In dry cells commonly used in torches, an electric current is produced from the reaction of zinc metal with MnO2. During this reaction, Zn2+ ions and Mn2O3 are formed.

a)   Write half equations, and hence an overall equation, for the reaction.

a   Half equations:
Zn(s) --> Zn2+(aq) + 2e–
2MnO2(s) + 2H+(aq) + 2e– --> Mn2O3(s) + H2O(l)

It balances the charge for the overall reaction. As there is two Hydrogen ions with a charge of +1, two electrons with charge -1 are needed. i.e. +2 + -2 = 0

edit: After re-reading, I think you may be asking how they get there, rather than why they are there.

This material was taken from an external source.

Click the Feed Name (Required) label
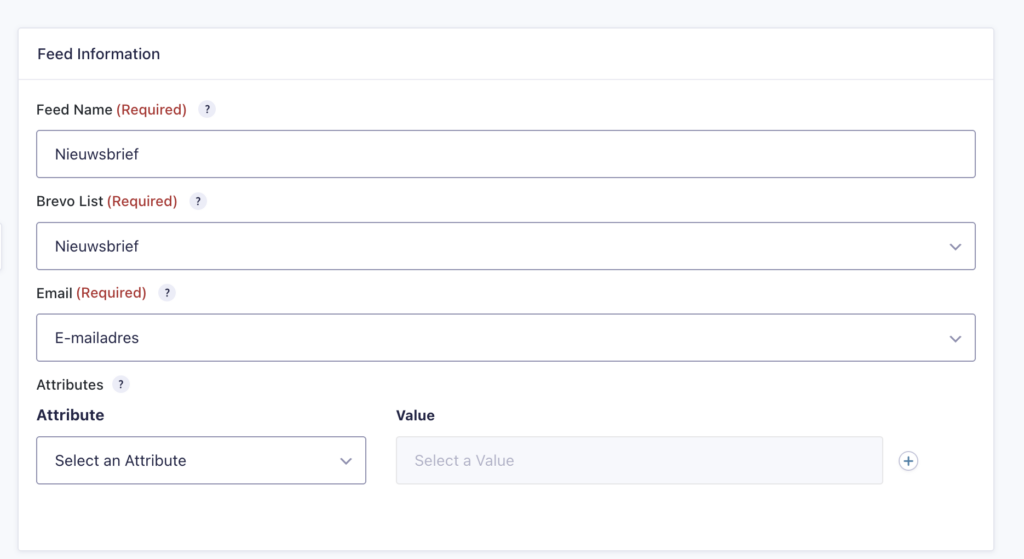This screenshot has width=1024, height=559. pyautogui.click(x=111, y=110)
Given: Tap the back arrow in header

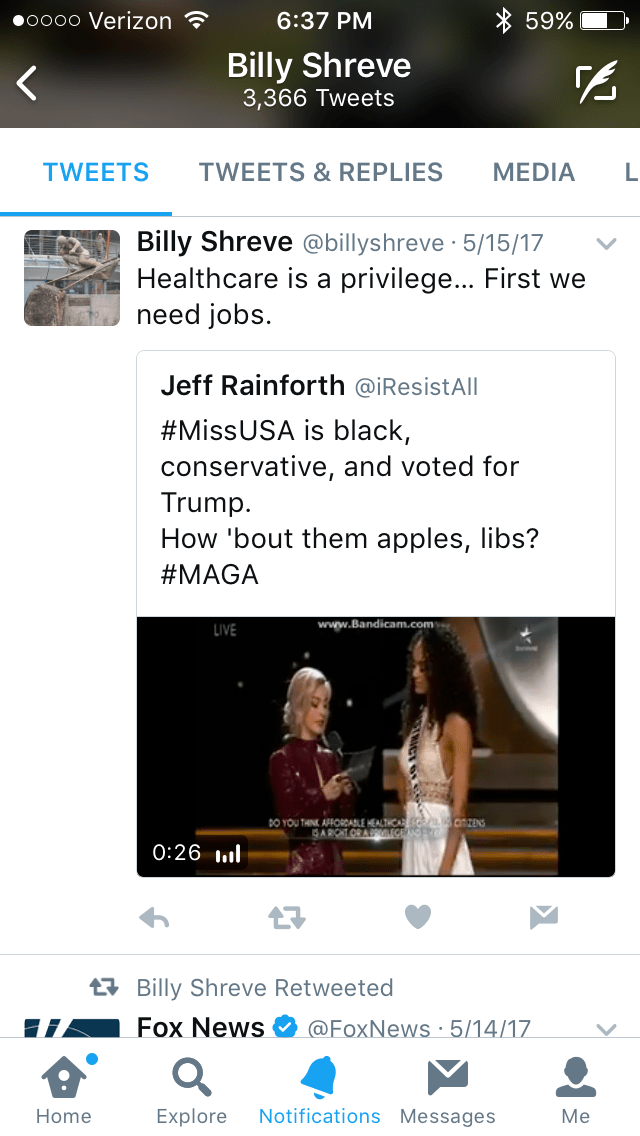Looking at the screenshot, I should (28, 84).

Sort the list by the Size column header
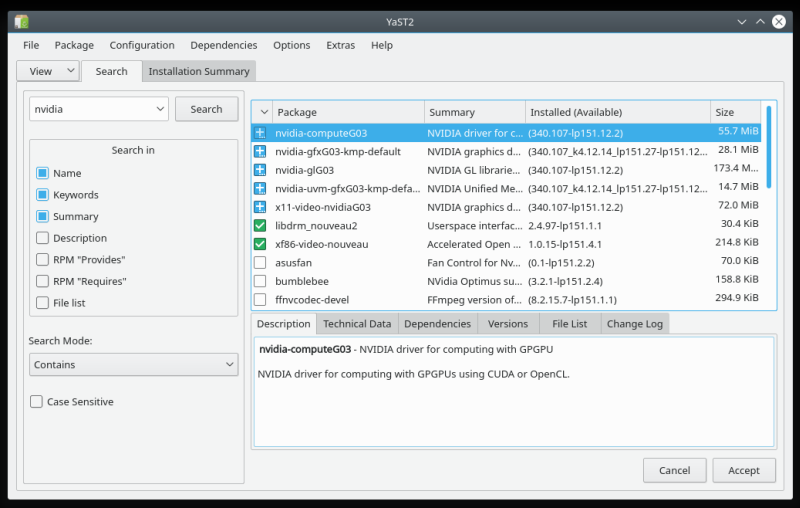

As you can see in the first equation; two electrons are produced (they are lost from that cell), these electrons then flow through the circuit  to the other half cell (anode -> cathode) and act as reactants (they are gained) - IIRC

ARGHH! I feel like a complete idiot now I completely overlooked the 2H+...

Thanks so much.

[soccerboi]

How much water must be added to 1.0L of a solution of a strong base of pH 13.0 in order to decrease the pH to 12.0?

[charmanderp]

A pH of 13 would mean a concentration of 0.1M. We need to get a pH of 12, which would require a concentration of 0.01M.

Using the equation C1V1=C2V2:

0.1x1=0.01xV2
>>V2=0.1/0.01
=10L

So therefore we would need to add 9 litres of water.

More simply though, every change in pH by one requires a dilution by a factor of 10.

[soccerboi]

How do you know pH of 13 requires concentration of 0.1M and pH 12 requires 0.01M?

Thanks 

[charmanderp]

Well a pH of 13 requires a pOH of 1, and a pH of 12 requires a pOH of 2. I really just kind of used memory to figure those out, it's hard for me to explain anything mathematic :p

Pay more attention to the point I made at the end though. A dilation by factor 10 will get you from 1 to 2 and from 14 to 13, etc.

[soccerboi]

Just need this clarified: On the exam, in regards to infra-red, we are only interested in/ considering bond stretching and not rocking,twisting or bending right?